Mi madre se impacienta y busca algo dentro de ella, hurga dentro de su bolsa térmica, saca un papel de aluminio; siempre hablamos de que si nuestros rastreadores se encendían tendríamos que probar con algo, sabíamos que en algún momento iba a suceder.
Mi madre extiende la mano, lo tomo y en un segundo se lo envuelvo a mi hermana en su mano; nos quedamos quietos esperando lo peor.
Intento pensar en mis amigos, Tomas, Lariel, Urk y Bell. Ellos son amigos de juego; los conocí en mi escuela. Yo, un nuevo que lo apodaron Ruka, como el popo de los animales de este mundo nuevo, me consideraron un muchacho raro; tenía un peinado anómalo como suelen tener los Rukas. Ese día me había ido muy mal. En fin, hay muchas cosas que quise dejar atrás. Como el perro tonto que se quiso quedar guardando su comida, no lo pudimos traer. Y una lista larga de cosas, que por ahora no vienen al tema.
Y allí está el sonido, ese maldito susurro, parece que se posó sobre nosotros, parece un enjambre; mi padre y mi madre nos miran y ya sabemos qué hacer. Detrás de ellos vienen los Narks.

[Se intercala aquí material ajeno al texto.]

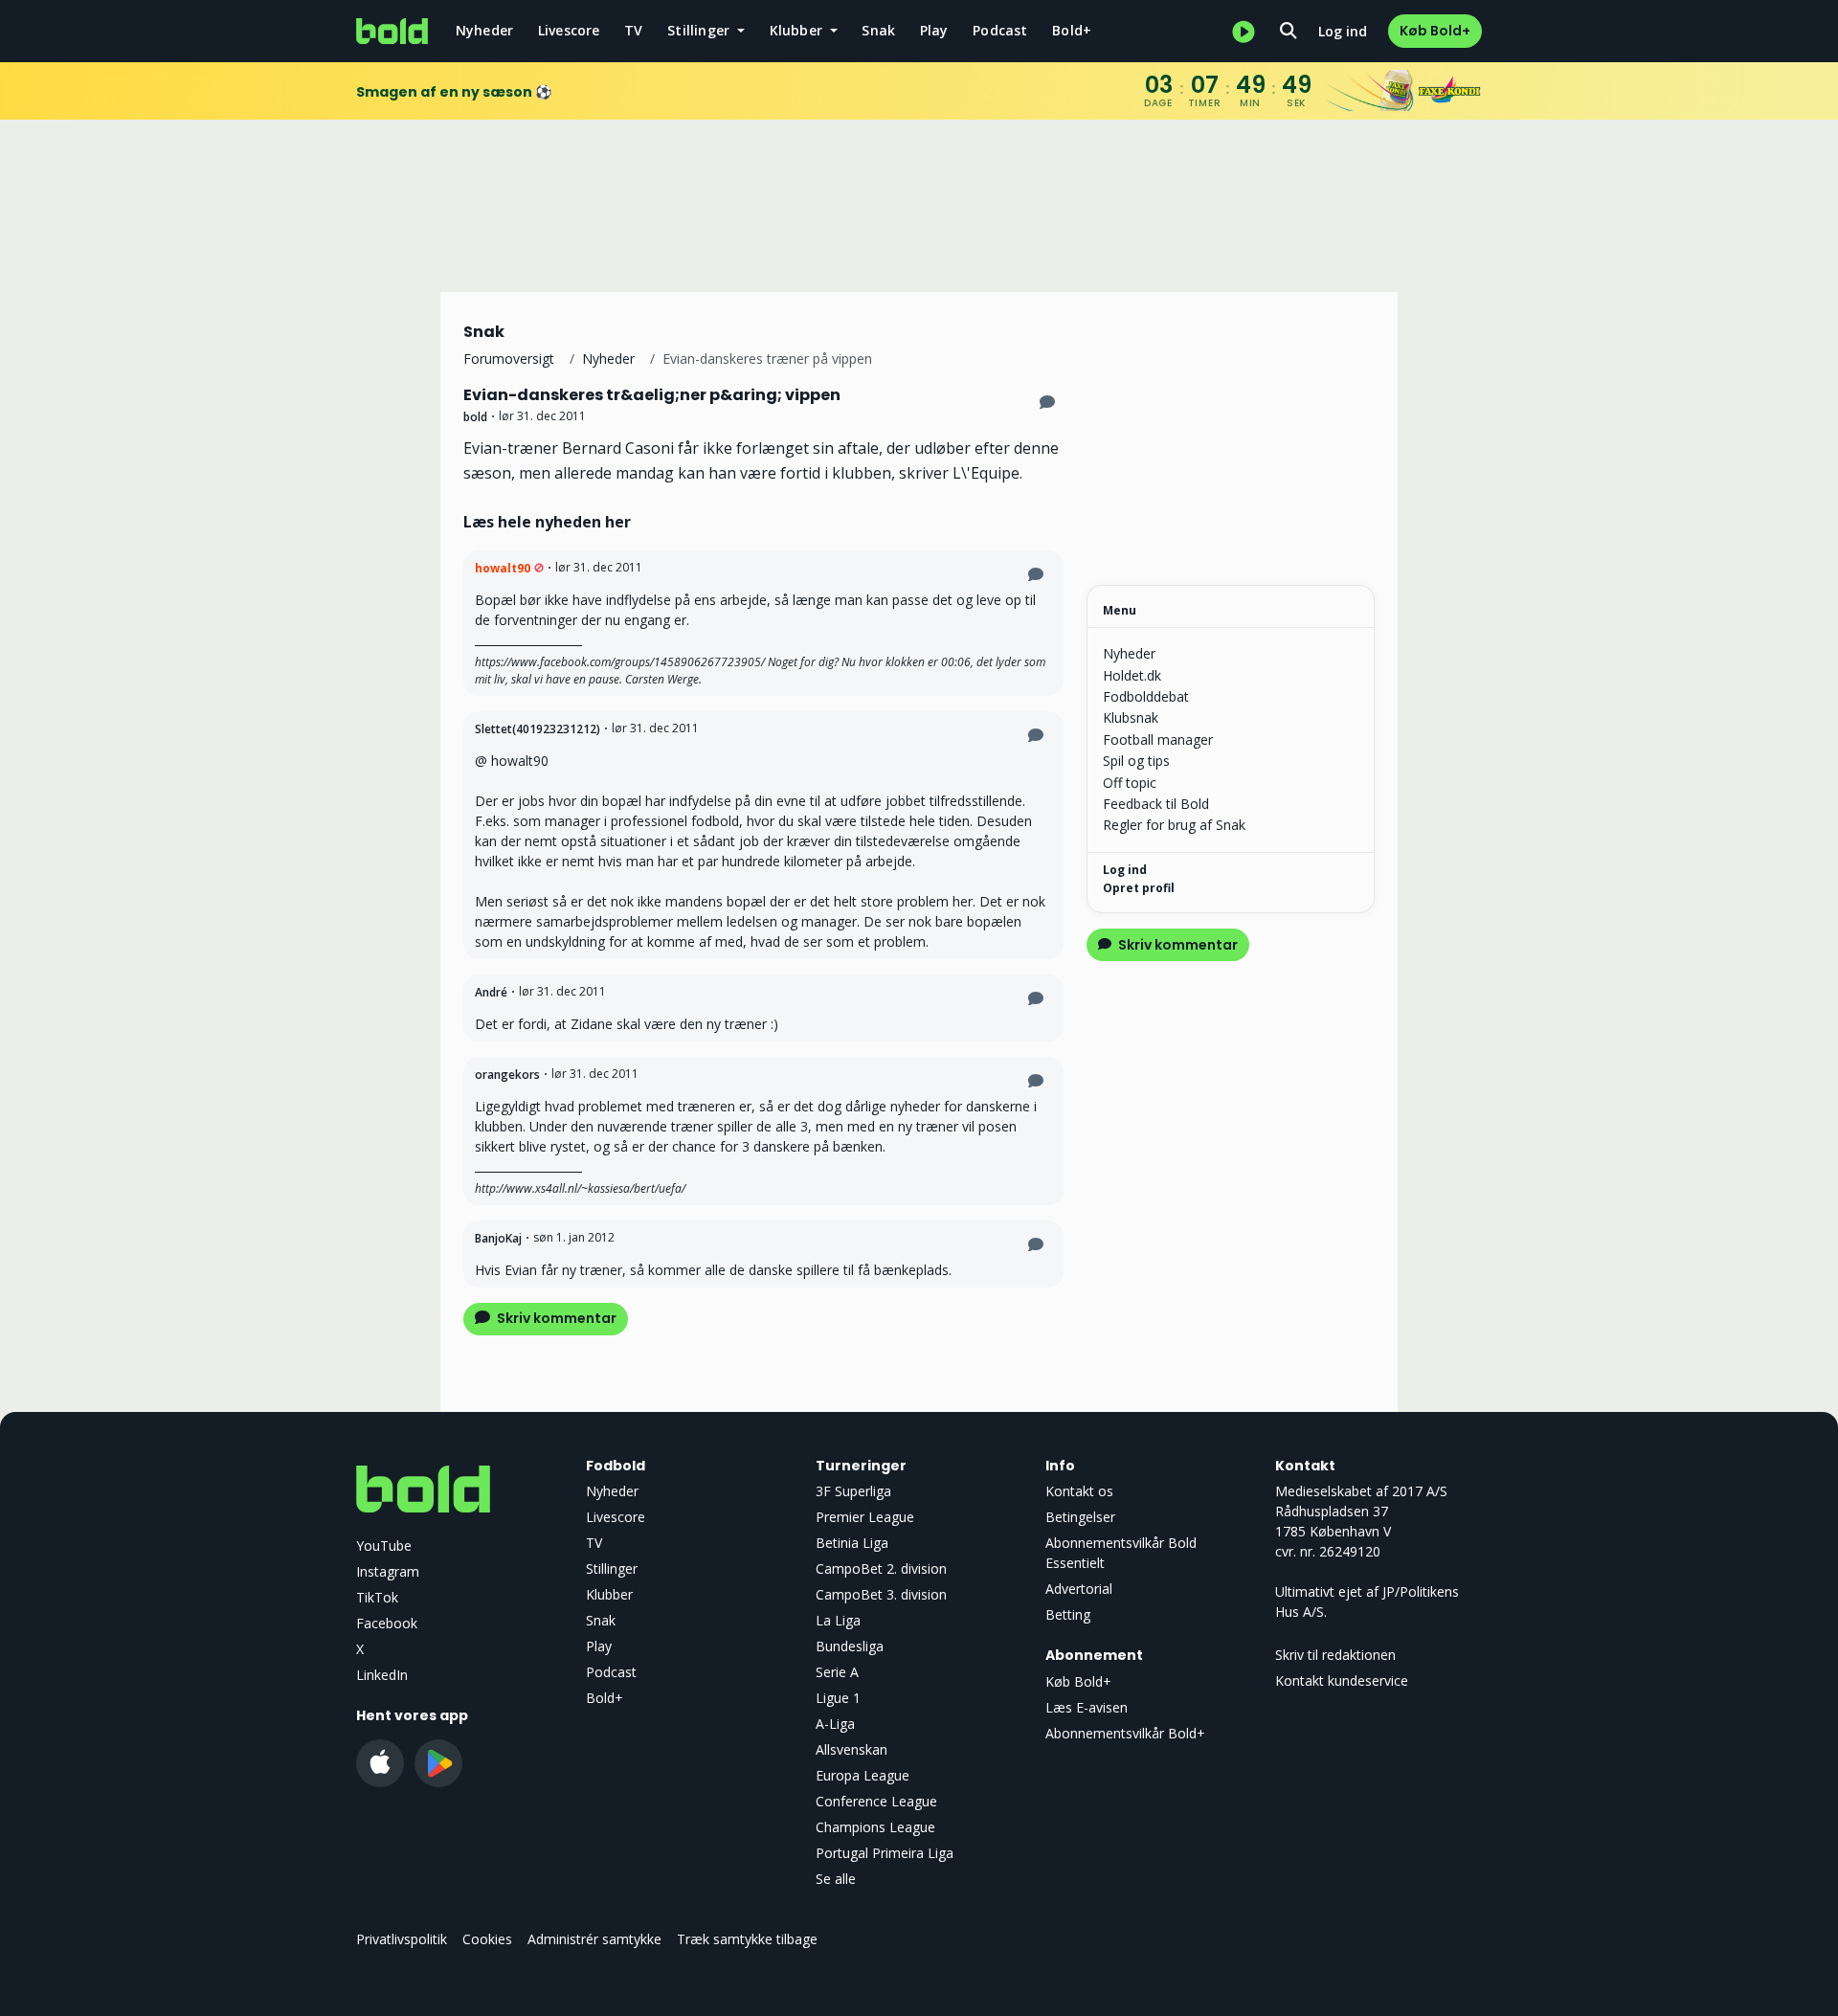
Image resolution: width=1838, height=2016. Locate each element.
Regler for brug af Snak (1174, 825)
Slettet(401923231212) (537, 729)
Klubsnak (1130, 717)
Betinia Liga (852, 1543)
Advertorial (1078, 1588)
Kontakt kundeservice (1341, 1680)
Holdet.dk (1132, 675)
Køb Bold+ (1435, 30)
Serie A (837, 1672)
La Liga (838, 1620)
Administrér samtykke (594, 1939)
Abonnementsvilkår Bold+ (1125, 1733)
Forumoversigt (508, 358)
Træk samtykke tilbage (747, 1939)
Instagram (387, 1571)
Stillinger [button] (700, 30)
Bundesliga (850, 1646)
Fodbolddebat (1146, 696)
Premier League (865, 1517)
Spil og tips (1136, 760)
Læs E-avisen (1086, 1707)
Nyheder (484, 30)
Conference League (876, 1801)
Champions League (875, 1827)
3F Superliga (853, 1491)
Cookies (487, 1939)
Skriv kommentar (555, 1318)
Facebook (386, 1623)
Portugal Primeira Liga (884, 1853)
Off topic (1129, 782)
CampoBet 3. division (881, 1594)
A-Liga (835, 1723)
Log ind (1342, 31)
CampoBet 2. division (881, 1568)
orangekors (507, 1074)
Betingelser (1080, 1517)
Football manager (1158, 739)
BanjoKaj (498, 1238)
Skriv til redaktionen (1335, 1655)
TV (633, 30)
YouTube (384, 1545)
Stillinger (612, 1568)
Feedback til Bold (1156, 804)
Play (934, 30)
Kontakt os (1079, 1491)
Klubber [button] (798, 30)
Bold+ (1071, 30)
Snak (878, 30)
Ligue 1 (838, 1698)
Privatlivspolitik (401, 1939)
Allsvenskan (851, 1749)
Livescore (569, 30)
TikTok (377, 1597)
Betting (1067, 1614)
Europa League (862, 1775)
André (491, 992)
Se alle (836, 1879)
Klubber (609, 1594)
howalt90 (502, 568)
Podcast (1000, 30)
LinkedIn (382, 1675)
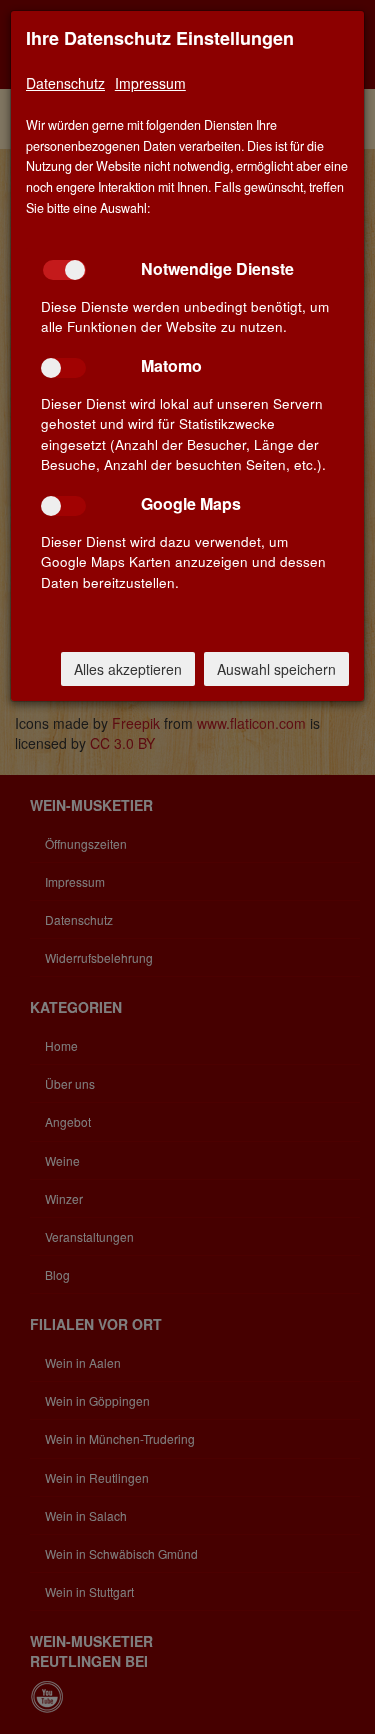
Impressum (150, 83)
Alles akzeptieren (128, 669)
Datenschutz (65, 83)
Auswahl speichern (276, 669)
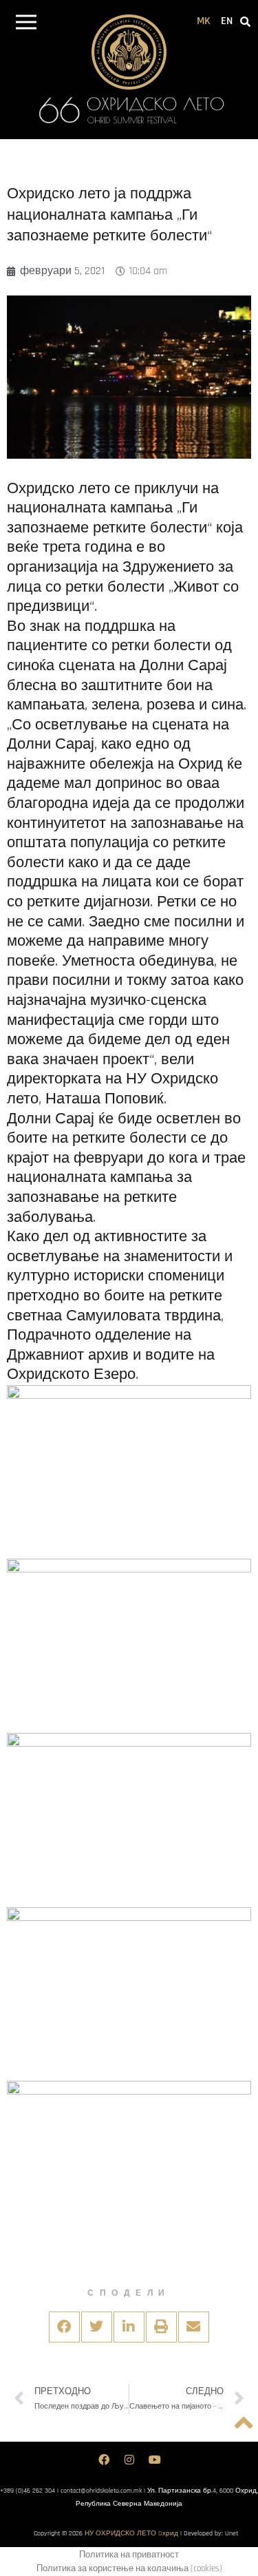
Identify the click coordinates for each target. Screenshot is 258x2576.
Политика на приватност (129, 2554)
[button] (25, 24)
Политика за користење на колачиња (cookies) (129, 2568)
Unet (231, 2533)
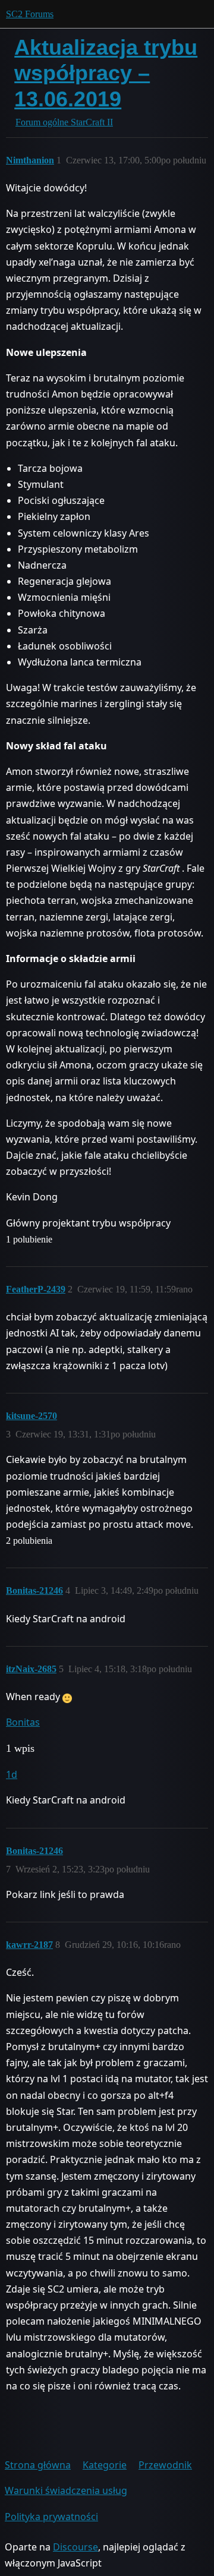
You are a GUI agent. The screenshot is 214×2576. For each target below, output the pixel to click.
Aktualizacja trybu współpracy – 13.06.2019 (105, 73)
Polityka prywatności (51, 2516)
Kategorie (105, 2464)
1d (11, 1774)
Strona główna (38, 2464)
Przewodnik (165, 2464)
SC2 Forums (30, 14)
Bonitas (23, 1722)
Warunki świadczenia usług (66, 2490)
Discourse (75, 2546)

Ellos nos hacen señas y nos posicionamos; mi hermana tiene miedo, suda, tiembla, sus ojos color azul están abiertos como luna llena. Mi madre se le acerca y pone su cabeza sobre su frente, la mira y le entrega el arma que estaba guardada dentro de un armario. Sus vistas se chocan y ella asiente con un sí. Los ojos de ellas se llenan de lágrimas al mirarme.